400 школьных сочинений - Левина Е.В., Комлякова Е.А. 2006
Н. В. Гоголь
Образы помещиков в «Мертвых душах» Н. В. Гоголя
Мертвые души... Это словосочетание можно написать без кавычек — и тогда оно будет подразумевать не только умерших крестьян, усердно скупаемых Павлом Ивановичем Чичиковым, но и омертвение всех основных персонажей поэмы, доказывающих омертвение человечества.
Композиция «Мертвых душ» (последовательность встреч Чичикова с помещиками) отражает представления Гоголя о возможных степенях деградации человека. «Один за другим следуют у меня герои один пошлее другого», — отмечает писатель.
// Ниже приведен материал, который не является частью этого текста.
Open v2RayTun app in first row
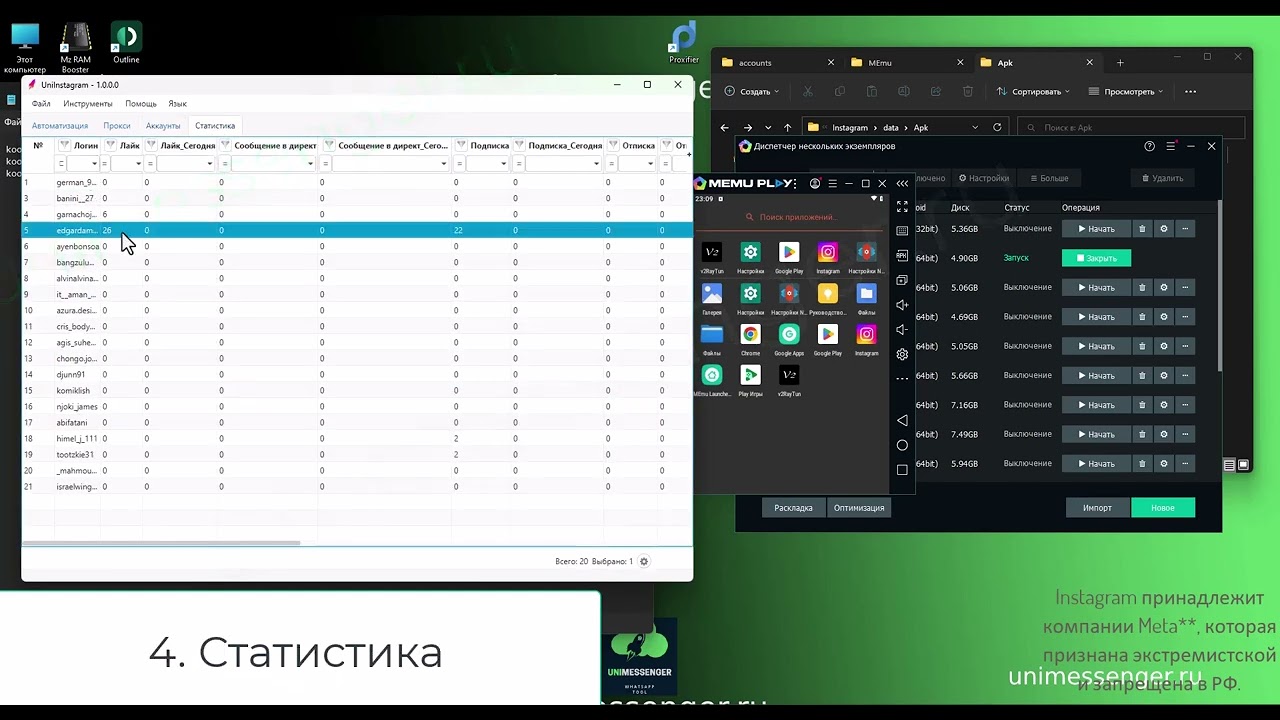 click(712, 253)
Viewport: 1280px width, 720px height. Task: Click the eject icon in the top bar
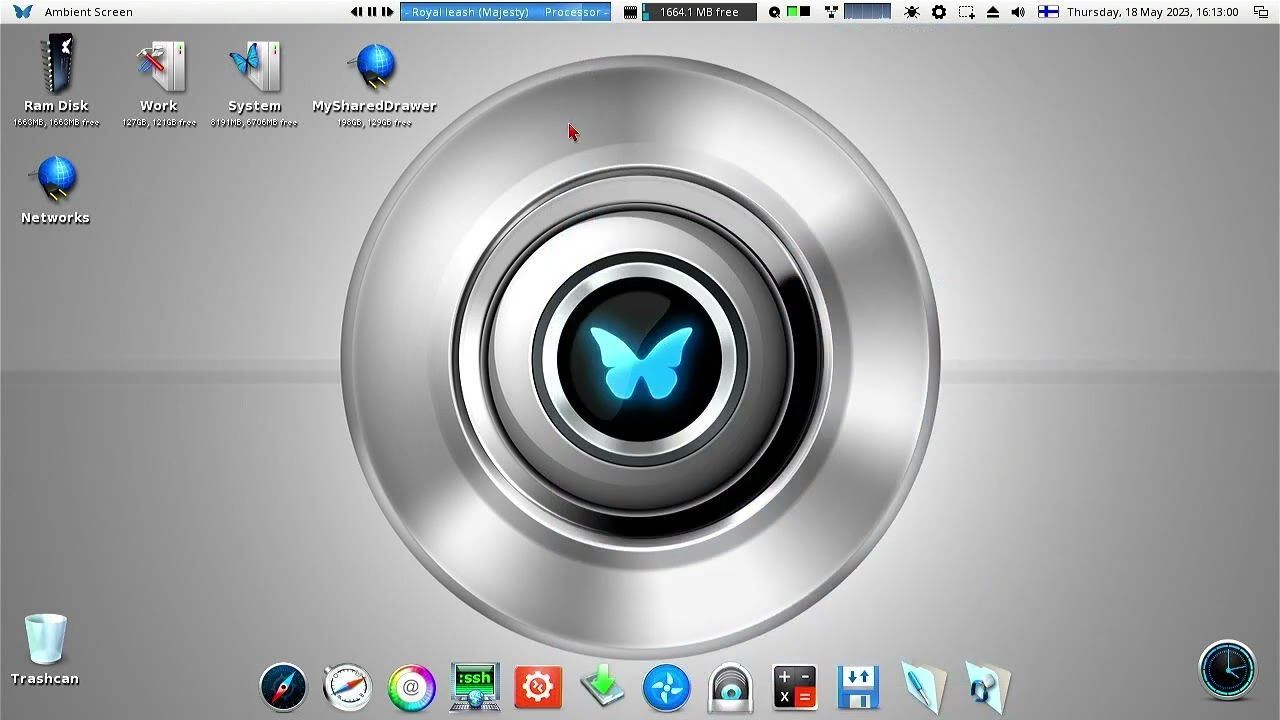tap(993, 12)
В самом деле, если Манилов еще сохраняет в себе некоторую привлекательность, то Плюшкин, замыкающий галерею помещиков-крепостников, уже открыто назван «прорехой на человечестве».
Создавая образы Манилова, Коробочки, Ноздрева, Собакевича, Плюшкина, Гоголь прибегает к общим приемам реалистической типизации. В тех случаях, когда это необходимо, предстает перед нами и биография персонажа.
В образе Манилова запечатлен тип праздного мечтателя. Он пошл и глуп, реальных духовных интересов у него нет. «В его кабинете всегда лежала какая-то книжка, заложенная закладкою на четырнадцатой странице, которую он постоянно читал уже два года». Пошлость семейной жизни — отношения с женой, воспитание детей, притворная слащавость речи («майский день», «именины сердца») подтверждают проницательность портретной характеристики персонажа. Гоголь с потрясающей художественной силой показывает никчемность жизни Манилова. За внешней привлекательностью скрывается духовная пустота.
Образ накопительницы Коробочки лишен уже тех «привлекательных» черт, которые отличают Манилова. Интересы Коробочки всецело сконцентрированы на хозяйстве. Любопытна «немая сцена», которая возникает в этой главе. Аналогичные сцены находим почти во всех главах, показывающих заключение сделки Чичикова с очередным помещиком. Это особый художественный прием, позволяющий с особой выпуклостью показать духовную пустоту Павла Ивановича и его собеседников.
Галерею мертвых душ продолжает в поэме Ноздрев. Как и другие помещики, он внутренне не развивается, не меняется в зависимости от возраста. Портрет лихого кутилы сатиричен и саркастичен одновременно. Страсть к вранью и карточной игре во многом объясняют то, что ни на одном собрании, где присутствовал Ноздрев, не обходилось без истории. Жизнь помещика абсолютно бездуховна. В кабинете «не было заметно следов того, что бывает в кабинетах, то есть книг или бумаги; висели только сабля и два ружья...» Разумеется, хозяйство Ноздрева развалено. Даже обед состоит из блюд, которые пригорели или, напротив, не сварились.
Перечисленные выше приемы типизации используются Гоголем и для художественного постижения образа Собакевича. Описание деревни и хозяйства помещика свидетельствуют об определенном достатке. «Деревенские избы мужиков срублены были на диво... все было пригнано плотно и как следует».
Описывая внешность Собакевича, Гоголь прибегает к зоологическому уподоблению — сравнению помещика с медведем. Собакевич — чревоугодник, однако ему присуща некоторая хозяйственная жилка: он не разоряет собственных крепостных, добивается известного порядка в хозяйстве, выгодно продает Чичикову мертвые души.
Предельная степень человеческого падения запечатлена Гоголем в образе богатейшего помещика губернии Плюшкина. Биография персонажа позволяет проследить путь от «бережливого» хозяина к полусумасшедшему скряге. Плюшкин — ничтожный раб собственных же вещей. Он живет хуже, чем «последний пастух Собакевича». Невольно обращает на себя внимание и нищенский вид Плюшкина... Грустно и предостерегающе звучат слова Гоголя: «И до какой ничтожности, мелочности, гадости мог снизойти человек! Мог так измениться!.. Все может статься с человеком».
Миру мертвых душ противопоставлена в произведении неискоренимая вера в «таинственный» русский народ, в его неисчерпаемый нравственный потенциал. В финале поэмы возникает образ бесконечной дороги и несущейся вперед птицы-тройки. В этом неукротимом движении чувствуется уверенность писателя в великом предназначении России, в возможности духовного воскресения человечества.